In the UK, where they have been most vociferous, they have been accused of pulling huge numbers of police officers away from “normal duties” and costing Scotland Yard vast sums of money – though they stress their approach is non-violent.

They have been described by the establishment including big business as ecomaniacs, ecoradicals and dangerous.

In London last week, dressed in funereal black, ER rebels tried to paint the Treasury red using 1,800 litres of fake blood and an old fire engine with a sign reading “stop funding climate death”.

They are emboldened by the success of last April, which brought major disruption to London, saw more than 1,100 arrests and unquestionably was one of the factors that prompted the UK government to be one of the first countries in the world to declare a climate emergency. Others followed, including Ireland.

They have become more daring and more dramatic in visual effects in spite of the growing frustration of business and fossil fuel industry in particular. Many others have taken to the streets since, including in Ireland, where protests are becoming more disruptive.

In fewer than 12 months, Extinction Rebellion – in parallel with climate activism among young people prompted by the Swedish teen Greta Thunberg – has become the world’s fastest-growing environmental movement.

It has no official spokespeople and no designated leader though it is clear organic farmer Roger Hallam from Wales is a towering presence and tactician. He has studied “how to cause trouble effectively” and relocated to London, the movement’s unofficial HQ, on the basis this is “our last chance to save ourselves”.

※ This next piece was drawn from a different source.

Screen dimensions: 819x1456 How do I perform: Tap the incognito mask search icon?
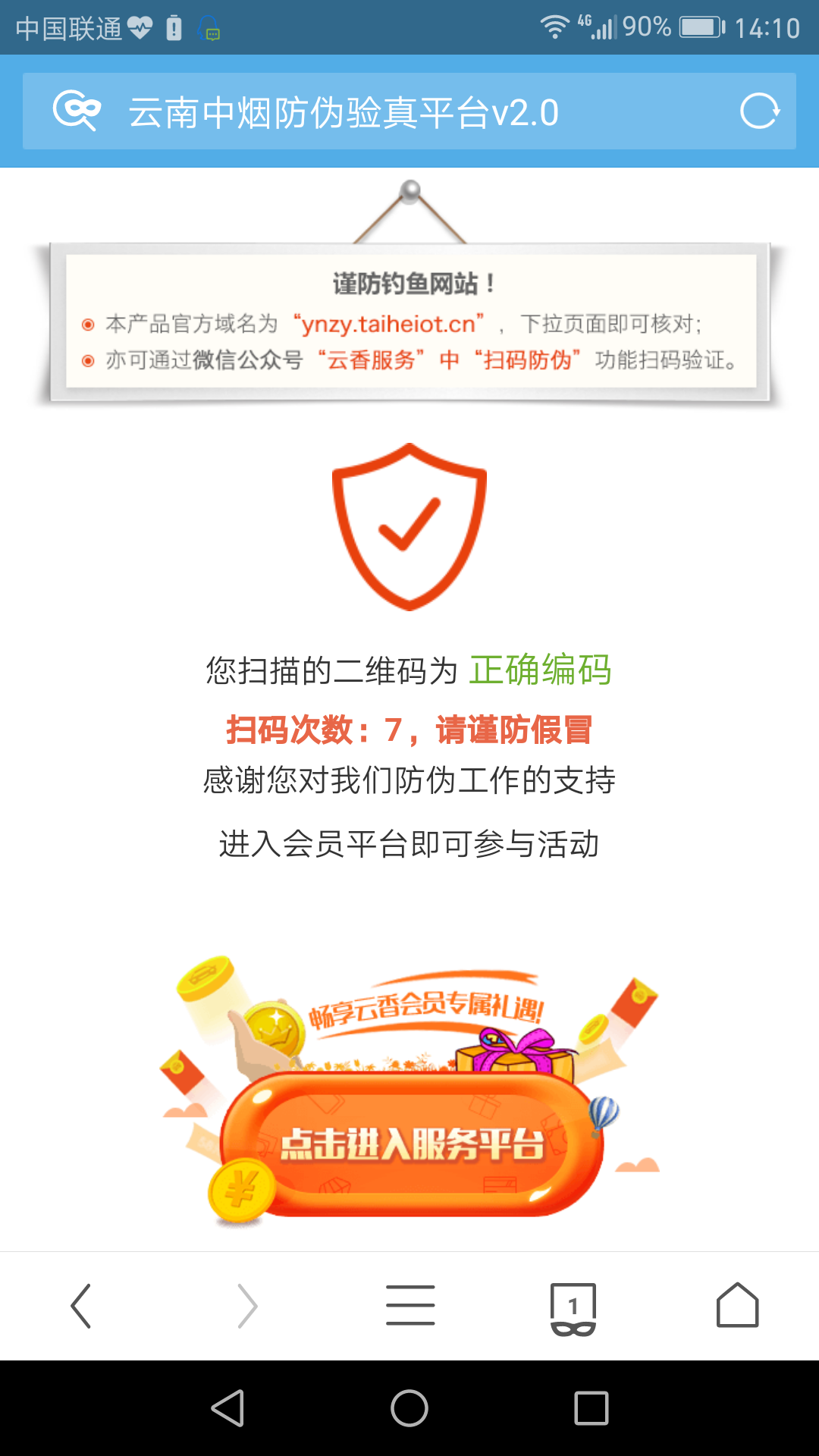tap(77, 111)
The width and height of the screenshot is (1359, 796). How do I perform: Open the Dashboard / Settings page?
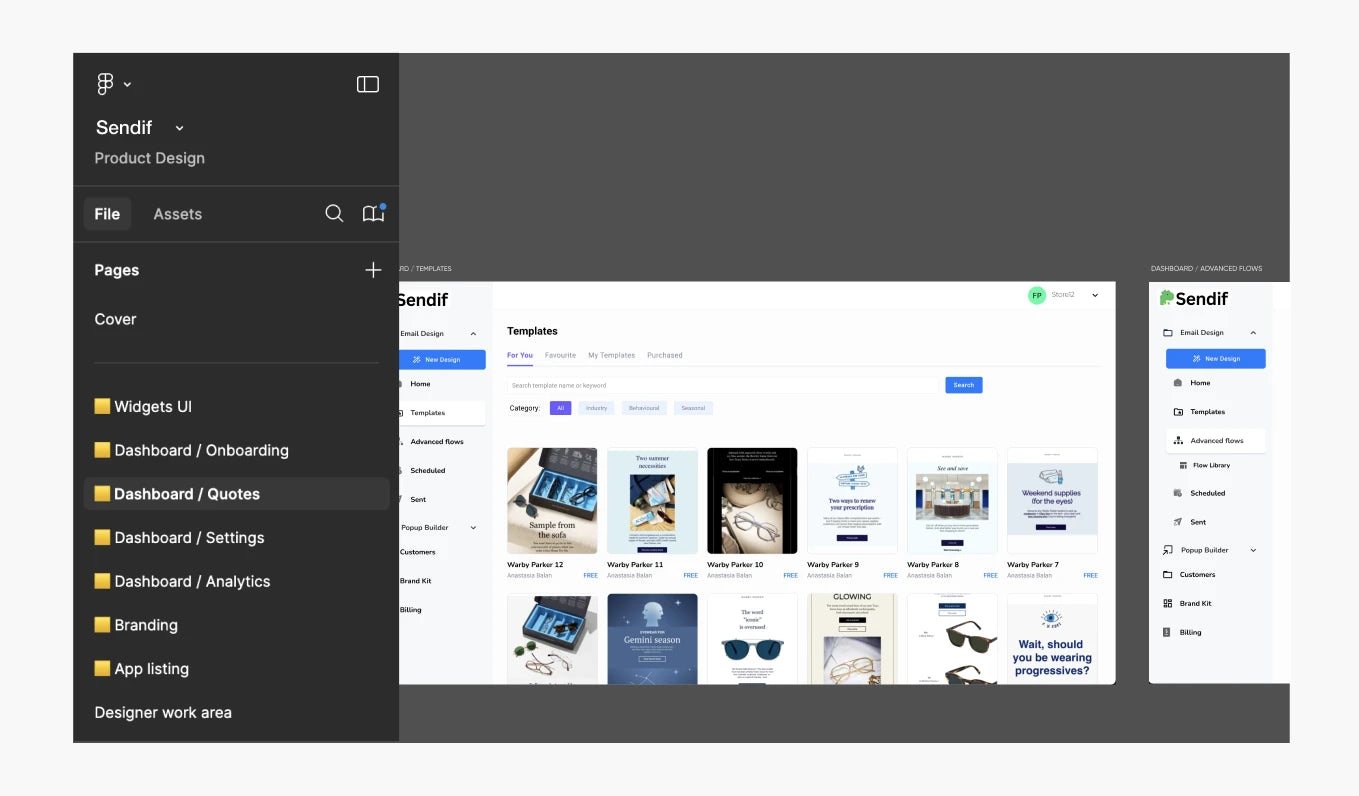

It did not, however, come out of nowhere, he has said. “Unlike many of the spontaneous social media-fuelled rebellions and uprisings in recent years, Extinction Rebellion has been carefully planned. For several years, a group of academics and activists have been working on two main questions: Why have we failed to stop climate change? And how the hell are we going to stop it?”

How ER Ireland emerged

In October 2018 they closed five bridges in London – typically, it was something different by way of protest. Following that blockade a public meeting was held in Dublin and a unanimous decision was taken to form Extinction Rebellion Ireland.

“Since that first meeting our growth has been exponential. In less than a year we now have thousands of declared rebels organised in local groups in counties Dublin, Cork, Clare, Galway, Kildare, Kerry, Limerick, Derry, Leitrim, and Wexford to name but a few,” spokesman Dr Ciaran J O’Carroll told Greennews.ie.

“Our rebels come from urban and rural backgrounds. They are young and old and come from all political parties and none. What unites everyone is our vision for urgent and just action on the climate and ecological crisis in Ireland and around the world,” he said.

“We’ve protested in our hundreds of millions – it hasn’t worked. Now is the time for civil disobedience. It’s time to rebel,” he declared in advance of their latest protests.

Now the “international rebellion” is targeting the heart of Government with a high degree of co-ordination of protests – from London to Berlin to California to Dublin – all spread over a week.

Dr O’Carroll added: “We will be shutting down an area of Dublin city centre to traffic, and opening it up for the people so that those in power hear our demands loud and clear.”